**Supplied text**
◆ ◆ ◆

Saturday, April 18, 2009

Dr. Fool

This past Good Friday, CTV aired an episode of Dr. Phil called "Growing Up Too Fast?" It concerned a teenage girl, Demi, and her habit of dressing provocatively. Demi's behaviour earned the concern of her mother, the censure of her father and the epithet "slut" at her high school.

The family identified Demi as the problem. If only she would dress more modestly, everything would be fine. The father was notably hostile to his daughter, going so far as to say that she disgusted him. The mother paid lip service to the idea that Demi's behaviour was a problem, but paid for the clothes that brought her daughter this attention. Demi's relationship with her sister was also marked by hostility. Although the videos showed that the two girls habitually interacted through screaming and name-calling, the sister went along with the prevailing attitude and declared, most improbably, that the trouble between them was all due to her sister's style of dress.

In short, the family was a tinderbox, sparking hostility, desperate for help. But they weren't going to get it from Dr. Phil, who rolled up his sleeves and got to work bullying the girl. That teenage girls often dress provocatively as they try out their shiny new sexuality, that girls can easily get labelled "slut" in high school for doing anything and nothing--these facts got not a moment's consideration. Dr. Phil asked Demi an array of leading questions: How do you feel about being called a slut? Do you want to have sex? Well, don't you know that when you advertise it, boys expect it? These questions were all meant to get this 14-year-old girl to admit that her behaviour was wrong. Big surprise--it didn't work.

Meanwhile, a screen behind them played an endless loop of Demi modelling her skin-tight dresses and low-rider jeans. In light of Dr. Phil's disapproval of Demi's clothing, this is odd and certainly contradictory, but I suppose that when you have your own TV show, being a hypocritical sleazebag pays the bills.

While Dr. Phil was intent on getting Demi to see how wrong she was, he showed himself to be utterly uncaring and disinterested in her as a person. He asked Demi only one genuine question, and that only because she led him in that direction: what sort of career did she want to have? Then he stopped listening to her in the middle of her answer. Any attentive viewer could see how he sniffed in contempt and looked away, how poor Demi dwindled off in the middle of a sentence. The performance was a blatant display of his seeing her not as a person but as an object--perhaps even more blatant than the sexy fashion show looping behind them all.

◆ ◆ ◆

Dataset entries:
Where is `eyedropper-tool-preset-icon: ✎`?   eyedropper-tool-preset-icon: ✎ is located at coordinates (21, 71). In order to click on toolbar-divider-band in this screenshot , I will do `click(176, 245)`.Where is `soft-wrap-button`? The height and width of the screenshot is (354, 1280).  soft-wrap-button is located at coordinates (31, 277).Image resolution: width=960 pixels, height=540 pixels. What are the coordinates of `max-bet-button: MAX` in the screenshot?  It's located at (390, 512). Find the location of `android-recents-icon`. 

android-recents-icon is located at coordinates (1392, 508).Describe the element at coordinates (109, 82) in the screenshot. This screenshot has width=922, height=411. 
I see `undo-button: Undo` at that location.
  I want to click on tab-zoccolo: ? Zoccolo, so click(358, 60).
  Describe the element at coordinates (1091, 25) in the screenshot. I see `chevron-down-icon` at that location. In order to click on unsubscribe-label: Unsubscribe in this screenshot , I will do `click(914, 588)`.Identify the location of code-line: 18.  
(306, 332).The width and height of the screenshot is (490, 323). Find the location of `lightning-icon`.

◆ ◆ ◆

**Task directions**
Please reproduce the Dr. Phil post above word for word, starting at "This past Good" and ending at "her high school.".

**Completed exercise**
This past Good Friday, CTV aired an episode of Dr. Phil called "Growing Up Too Fast?" It concerned a teenage girl, Demi, and her habit of dressing provocatively. Demi's behaviour earned the concern of her mother, the censure of her father and the epithet "slut" at her high school.